Precious Friend, I Wish You Precious Peace


"There'll be peace in the valley forme someday
There'll be peace in the valley for me.
I pray no more sorrow and sadness or trouble will be,
There'll be peace in the valley for me."

Dear Sister in Sorrow,

I recall the lyrics I used to hear Mother sing, early mornings as I awakened.  It took years for me to connect her song with a specific situation, event, or occurrence.  Although Mother never laid claim to the prophetic gift Apostle Paul writes about in the First Book of Corinthians, her song often resounded with a prescience that later produced an "Aha!" from me. Her voice rang with a prayer of preparation to face oncoming travail or distress.

That's why I write to you today, dear Sister, albeit concerning a peace you may know now.  I aim to reassure you that we share the Holy Father who promises that "peace which surpasses all understanding will guard our hearts and our minds in Christ Jesus" (Philippians 4:7, ESV). As a Mom who has walked a mile in your mocassins and cried enough to at least fill a lagoon of tears, I want you to know Holy Spirit delivers!  He offers peace to accept the unacceptable; healing that assuages dagger-piercing pain; and Love that propels you to keep putting one foot after the other.

"No headaches or heartaches or misunderstands,
No confusion or trouble won't be,
No frowns to defile, just a big endless smile,
There'll be peace and contentment for me."  

As an adult, I soon recognized that Mother's hope-filled song trumpeted a plaintive prayer that birthed  determination and declaration as in, 

"Trouble in my way, I have to cry sometimes
Trouble in my way, I have to cry sometimes
I lay awake at night, but that's alright
I know my Jesus will fix it after while."

Mother's "playlist," as we call it now, rested on an unyielding faith.  I marvel at her perseverance and endurance, which derived from "The fruit of the Spirit" that deserved the highest appreciation.  My journey to Mother's unwavering and unchanging God-faith has been pockmarked with myriad distractions. Now, however, my burgeoning faith makes the difference between despair and hope.

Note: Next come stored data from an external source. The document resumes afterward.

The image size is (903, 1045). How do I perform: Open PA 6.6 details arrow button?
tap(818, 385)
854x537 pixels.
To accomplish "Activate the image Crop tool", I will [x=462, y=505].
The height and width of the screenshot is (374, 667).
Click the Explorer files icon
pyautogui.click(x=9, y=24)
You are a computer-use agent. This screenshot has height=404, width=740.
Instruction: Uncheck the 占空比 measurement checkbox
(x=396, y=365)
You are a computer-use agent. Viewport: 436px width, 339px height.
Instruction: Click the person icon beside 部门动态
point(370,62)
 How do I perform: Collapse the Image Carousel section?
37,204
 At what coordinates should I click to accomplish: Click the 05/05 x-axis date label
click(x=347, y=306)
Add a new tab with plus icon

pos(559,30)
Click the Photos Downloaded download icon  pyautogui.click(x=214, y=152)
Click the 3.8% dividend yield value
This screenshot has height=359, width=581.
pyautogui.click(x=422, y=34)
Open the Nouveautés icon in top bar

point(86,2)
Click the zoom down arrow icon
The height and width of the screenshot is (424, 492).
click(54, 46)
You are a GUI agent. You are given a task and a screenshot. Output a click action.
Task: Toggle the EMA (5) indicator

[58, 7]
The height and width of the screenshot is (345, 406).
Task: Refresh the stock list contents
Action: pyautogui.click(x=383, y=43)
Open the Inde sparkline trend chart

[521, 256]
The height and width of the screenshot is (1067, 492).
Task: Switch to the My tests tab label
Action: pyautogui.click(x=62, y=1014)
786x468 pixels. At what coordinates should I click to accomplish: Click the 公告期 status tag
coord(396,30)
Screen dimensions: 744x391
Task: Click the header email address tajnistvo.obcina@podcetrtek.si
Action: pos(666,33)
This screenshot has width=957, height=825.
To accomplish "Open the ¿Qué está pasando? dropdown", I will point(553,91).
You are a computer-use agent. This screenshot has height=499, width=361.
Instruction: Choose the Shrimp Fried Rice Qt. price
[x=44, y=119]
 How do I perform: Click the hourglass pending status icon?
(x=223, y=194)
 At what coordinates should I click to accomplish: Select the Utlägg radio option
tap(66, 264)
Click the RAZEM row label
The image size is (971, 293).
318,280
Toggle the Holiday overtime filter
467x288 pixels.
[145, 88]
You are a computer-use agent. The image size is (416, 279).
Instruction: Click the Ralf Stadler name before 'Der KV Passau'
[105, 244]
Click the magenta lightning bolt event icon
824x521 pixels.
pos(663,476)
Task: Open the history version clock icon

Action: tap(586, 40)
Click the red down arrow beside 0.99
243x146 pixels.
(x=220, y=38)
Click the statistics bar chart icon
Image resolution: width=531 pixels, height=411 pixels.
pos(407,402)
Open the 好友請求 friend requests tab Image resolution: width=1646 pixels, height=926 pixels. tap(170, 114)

Mother's travail pales in comparison to the immediacy and rawness of your grief, as well it should. We experience grief as an intensely personalized, untenable, and perverse agony that has no place anywhere except where it lands: in heart, soul, and spirit.  Only children and youth too young to understand, have not been visited by this incalculable loss.  Try to take comfort, I plead, in the knowingness that while we mourn in disparate places, not one of us grieves alone!  Blessings, dear Sister.